If you’re looking at some legacy code right now and thinking “I can’t do that,” don’t worry. Wrapping legacy code isn’t as difficult as it sounds. Here are some guidelines for dealing with legacy code:
1. Don’t change the legacy code itself. Ever. Treat it as a black box. Instead, create an interface that acts as a bridge from your new system to the old one.
2. Start by writing tests against the legacy system so that you have something to guide your refactoring efforts. Make sure they’re fast and reliable; if they’re not, most developers won’t run them every time they make a change to their own code.
Let’s talk about legacy code.
Consider this quote from a book on software testing:
“The term legacy code usually refers to source code that predates the current project.”
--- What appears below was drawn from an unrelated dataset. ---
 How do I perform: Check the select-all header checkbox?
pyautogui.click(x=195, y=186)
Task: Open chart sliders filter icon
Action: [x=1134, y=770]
I read this quote and I think, “What a ridiculous definition.” What is the alternative? That you can only call it legacy if it’s older than you? If you’re working in a shop that has not had a major rewrite of their code base for thirty years, then by their definition your whole system is legacy. By that definition, the majority of software in the world is legacy.
And the problem is not just semantic nitpicking. The idea that “legacy” means “old” leads to some really bad ideas about how to deal with old code. Consider these quotes:
“You might be surprised at the problems that can be solved simply by upgrading your libraries or language.” (emphasis mine)
Or the following quote:
“A good rule of thumb is to avoid using any functionality that was introduced more than two versions ago.”